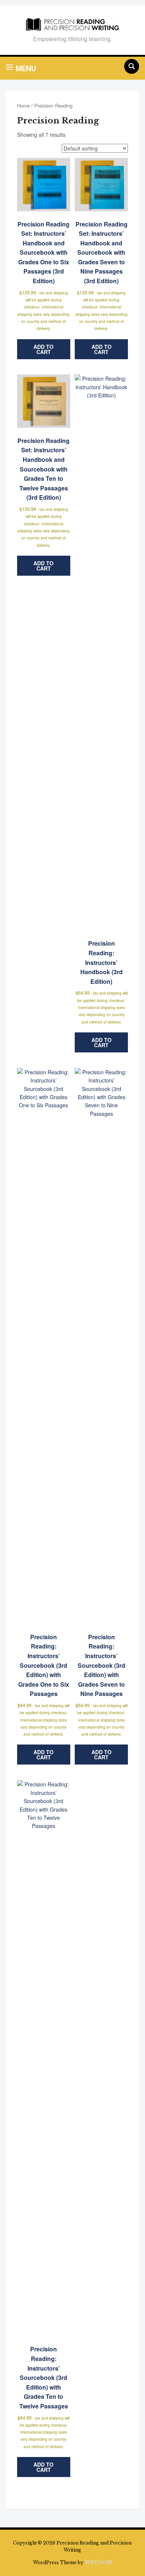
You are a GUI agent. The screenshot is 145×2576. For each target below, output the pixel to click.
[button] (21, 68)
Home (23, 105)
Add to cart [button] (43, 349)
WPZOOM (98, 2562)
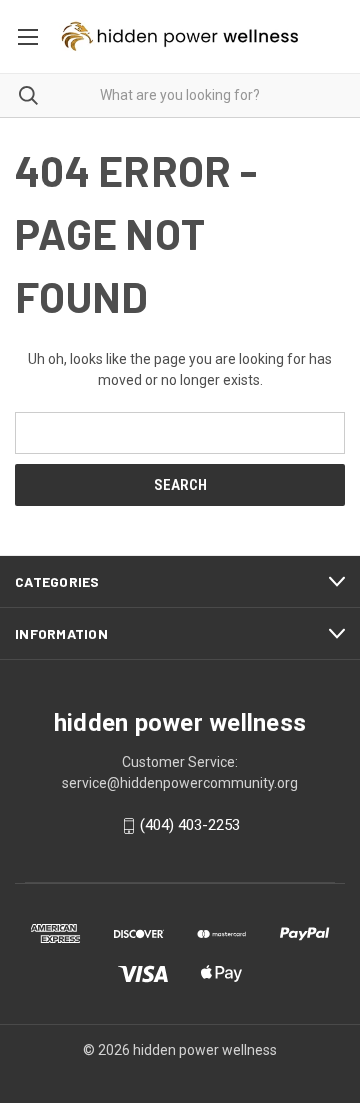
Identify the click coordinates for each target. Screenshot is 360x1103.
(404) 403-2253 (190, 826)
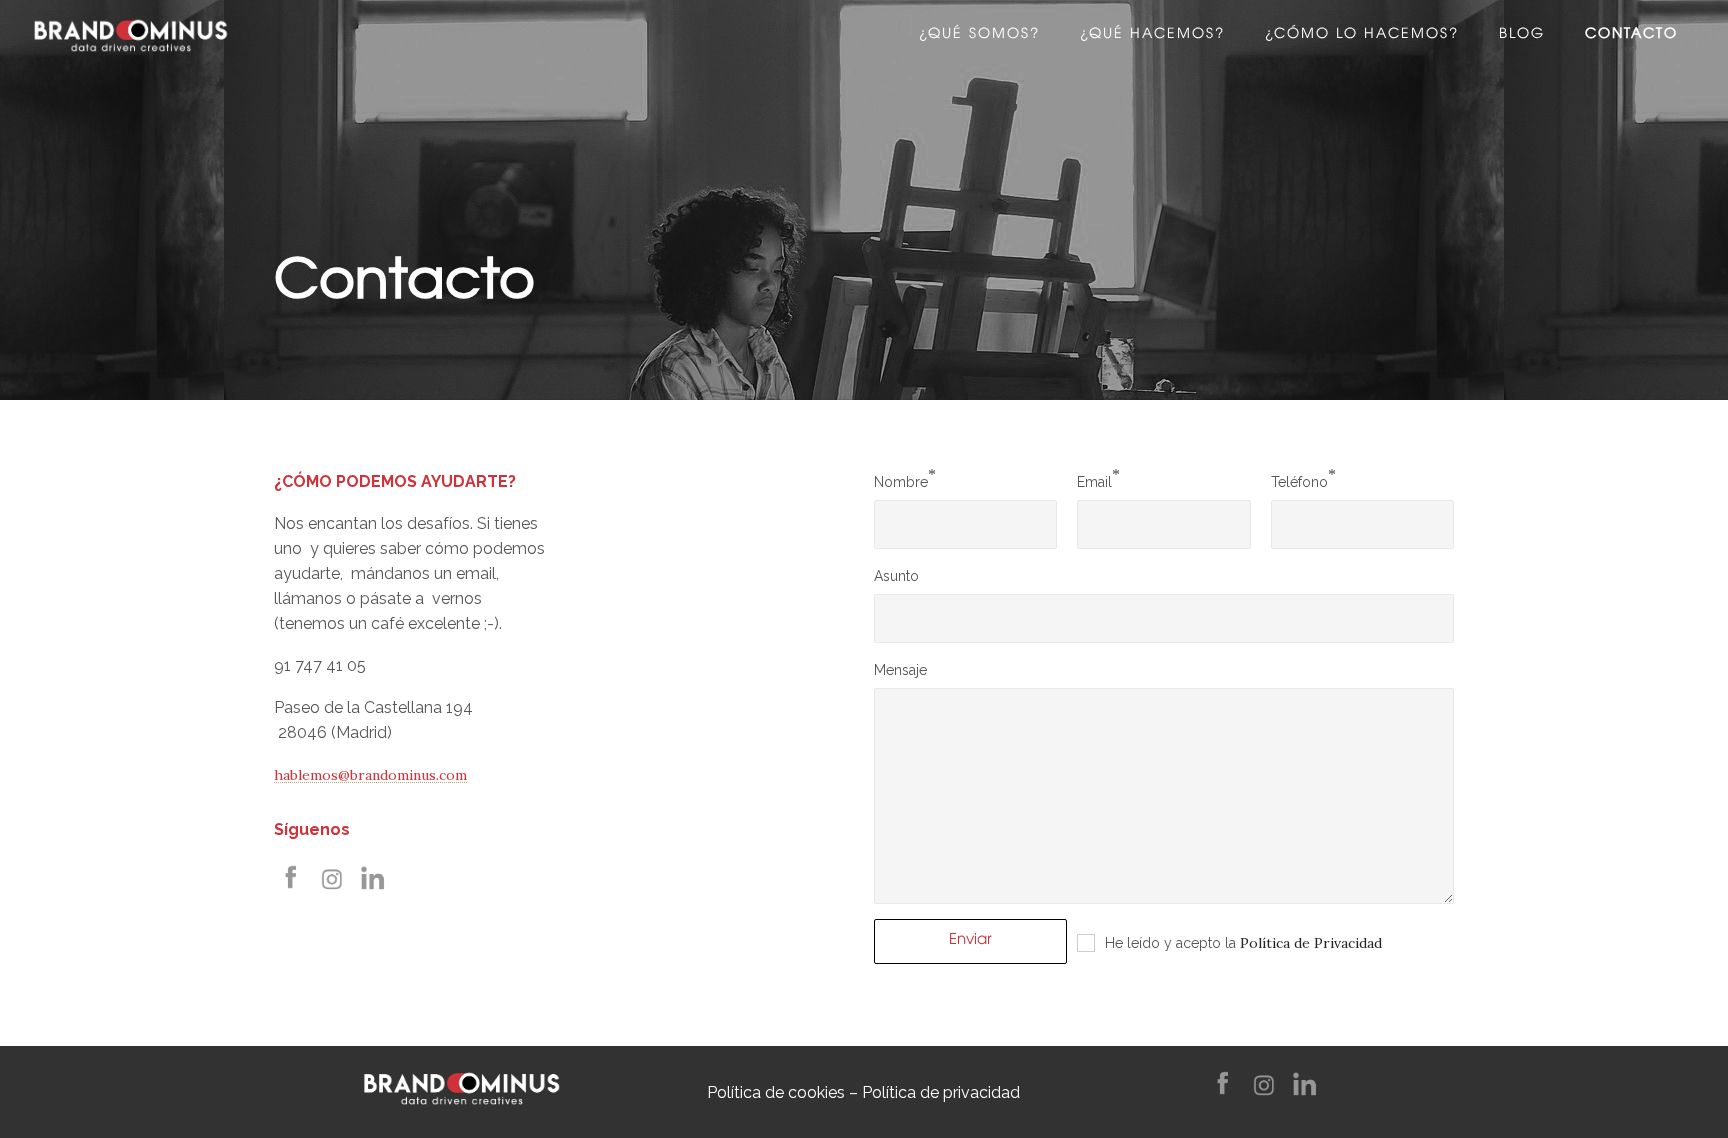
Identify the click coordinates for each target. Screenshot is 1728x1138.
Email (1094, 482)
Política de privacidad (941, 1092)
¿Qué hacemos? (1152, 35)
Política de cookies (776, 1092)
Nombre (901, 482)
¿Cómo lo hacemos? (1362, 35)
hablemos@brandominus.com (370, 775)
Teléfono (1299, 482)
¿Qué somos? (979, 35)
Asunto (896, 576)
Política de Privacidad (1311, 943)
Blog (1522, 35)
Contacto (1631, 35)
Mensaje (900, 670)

------------------------------------

### ACTIVITY
Repeat the material exactly and drop each image.

### SOLUTION BELOW
You are a GUI agent. The screenshot is 145×2576. For each target below, output the pixel to click.
[button] (21, 68)
Home (23, 105)
Add to cart [button] (43, 349)
WPZOOM (98, 2562)
Identify the click coordinates for each target. Screenshot is 360x1103.
(404) 403-2253 (190, 826)
Identify the click coordinates for each target. Screenshot is 1728x1138.
Email (1094, 482)
Política de privacidad (941, 1092)
¿Qué hacemos? (1152, 35)
Política de cookies (776, 1092)
Nombre (901, 482)
¿Cómo lo hacemos? (1362, 35)
hablemos@brandominus.com (370, 775)
Teléfono (1299, 482)
¿Qué somos? (979, 35)
Asunto (896, 576)
Política de Privacidad (1311, 943)
Blog (1522, 35)
Contacto (1631, 35)
Mensaje (900, 670)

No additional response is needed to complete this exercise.